Sunday, October 12, 2008

On the verge....

I can't really say it's a "quarter life crisis"....I had that when I turned 25, my hair started turning brown so I cut it off...thus starting the "I'm going to change my cut and color every 5 weeks trend."

So what is this urge to wear giant plastic earrings, 50 bracelets, strange clothes (that are border line unprofessional being a 2nd grade teacher) AND have ANOTHER urge to just cut all my hair off again...not to mention the urge to go crazy on a few new tattoos???

The strangest urge is the one where I'm looking for a new job. And not just another teaching job. I mean a new career..... Honestly it has nothing to do with where I teach, nor the people I teach with. I couldn't be more blessed to be where I'm at. I'm in a great highly sought after district and I teach with my best friends. But yet.......I'm starting to feel smothered. Like I'm a big ol' lump of mashed potatoes with 20 lbs of gravy pouring on top of me and I can't break free. Maybe it's just the "stress" but don't we have that in ANY career?

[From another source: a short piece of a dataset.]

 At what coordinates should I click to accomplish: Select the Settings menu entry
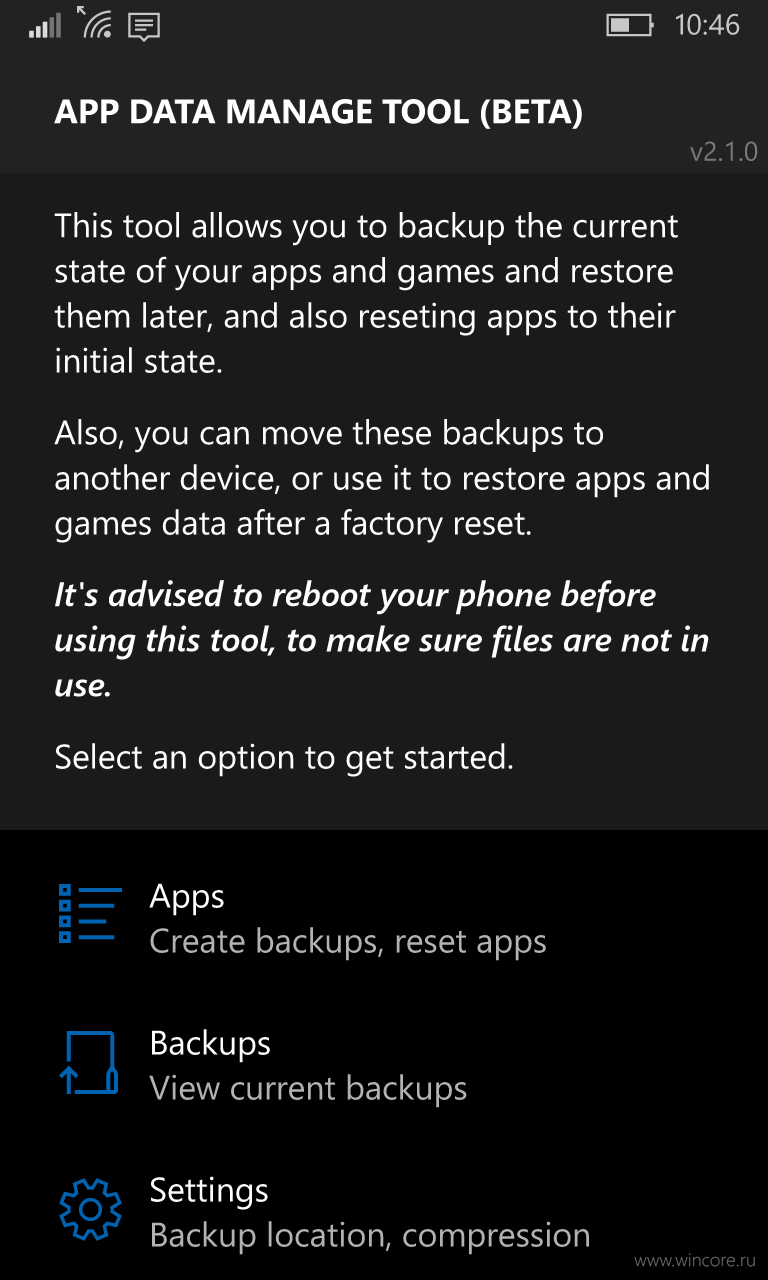(384, 1212)
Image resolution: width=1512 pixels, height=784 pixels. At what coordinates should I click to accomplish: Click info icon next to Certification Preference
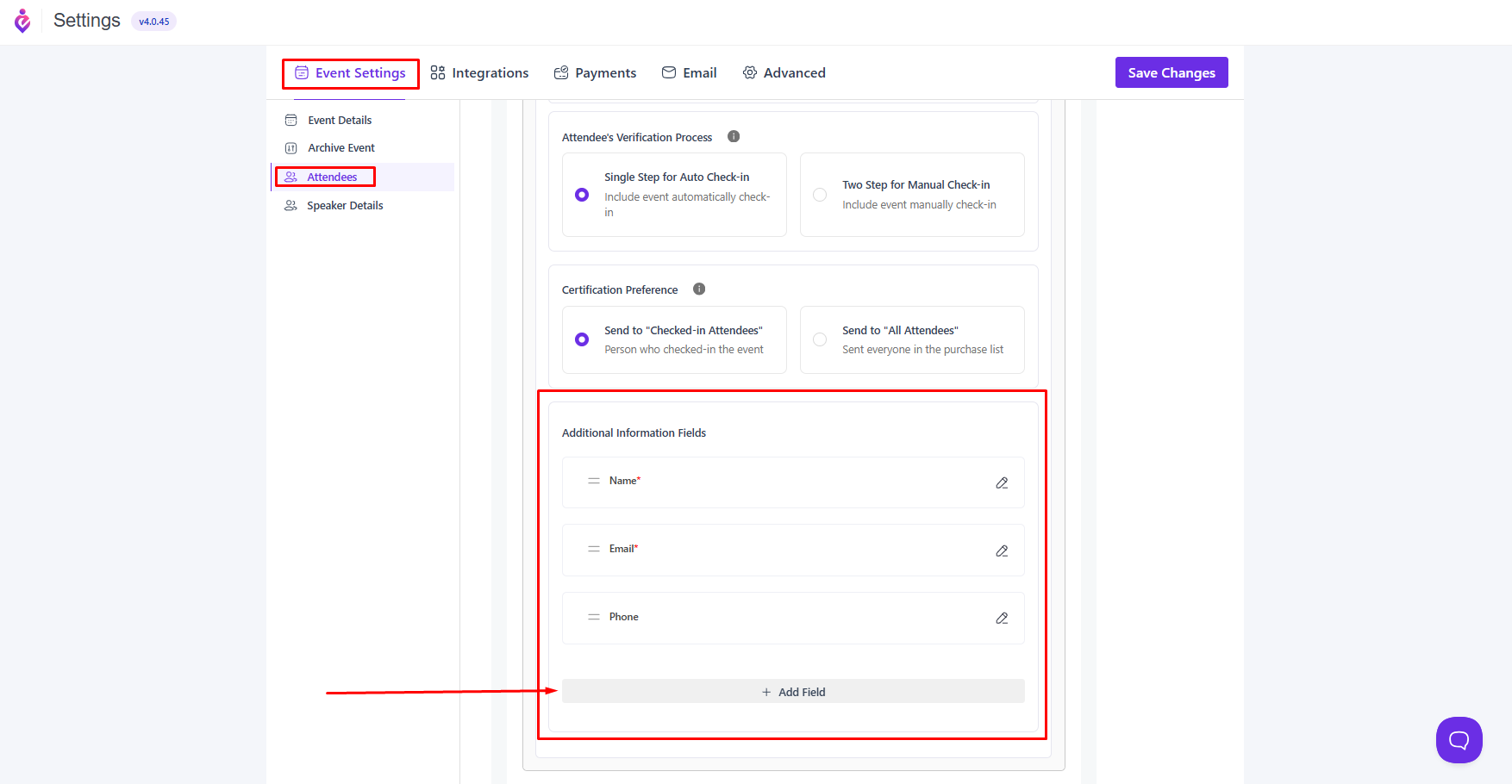point(699,289)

Why is mine so pressing all of a sudden? Why do I feel like I can't breath in the morning when I'm on my way to work? I think it's because I get told how to do my job every day by "unqualified" people ....either by people who haven't sat in a classroom in the last 20 years or by parents who don't trust a single decision I make....and not to mention a scary generation that is being taught that it is "all about them"....anything they want they can have...scary...

Do you remember getting in trouble as a kid in school? I was a lil' chatty..imagine that...and well, when my teacher got on to me you could BET I was in trouble when I got home. There were no questions about the teachers intent....I broke a rule and my parents were on that teacher's side no matter what...not to mention my lil' butt was getting a well deserved spanking when I got home. NOT today. Good grief....if a child gets in trouble you as a teacher better have a 5 page report typed up on why they got in trouble, get ready to hear from that parent with a 20 minute phone call and you know another phone call that will go to the principal, documentation of what the child's emotional status was at the time, and a pro-active self improvement plan for the child. Oh, and what kind of "trouble" are we speakin' of? Lil' Johnny was talking in class so you marked his character card. Sheesh..I lawsuit is even pending for not allowing freedom of speech.

****Disclaimer: I really do have some amazing kids in my classroom and I think I'm a pretty darn good teacher. I've been blessed by many of these kids and their parents....sadly, our profession has an alarming turn-over rate...and the 5th year is when we see these good teachers jump ship****

I know that we are supposed to take one day at a time...I think the Bible even has a handy dandy scripture on that somewhere....but Oh my gosh....this is only my 4th year....I cannot simply fathom the next 30. I'll be bald. I feel like I'm in a room with 20 barn yard animals trying to get the chickens to act like cows, and trying to make cows grow wings.

My hubby wrote a blog a couple of weeks ago about pursuing our passions and our dreams.

I'm pursuing something different with an education degree.....

4 comments:

Amanda said...

I thought it was just me! :)
If I makes you feel better, even though I'm not teaching now, I did start feeling that pressure and flight reflex last year. It is such a blessing that I'm able to stay home with Camden. I think in another year I'll be ready to go back and the "break" will have prepared me to jump back in head first! lol Hang in there...how many days until Thanksgiving? Christmas? Summer?

Rachel White said...

Hey Ashley, wow. It's nice to know there's more of us out there! Seriously, this happens with all of us....take time to think, to pray, to talk with friends, family, and those you trust. God has a way of pointing us in the right direction, even if sometimes we can't see what it is.

Dangerruss said...

I lobe you baby and you can do anything you put your mind to!! I'll be behind you not matter what you decide.

Anonymous said...

Hi! I ran across your post and just wanted to say, "Bless you" for even being a teacher. That's a tough job that I could never do. For the very reasons you think you are being smothered. Anyways, props to you for doing what you do!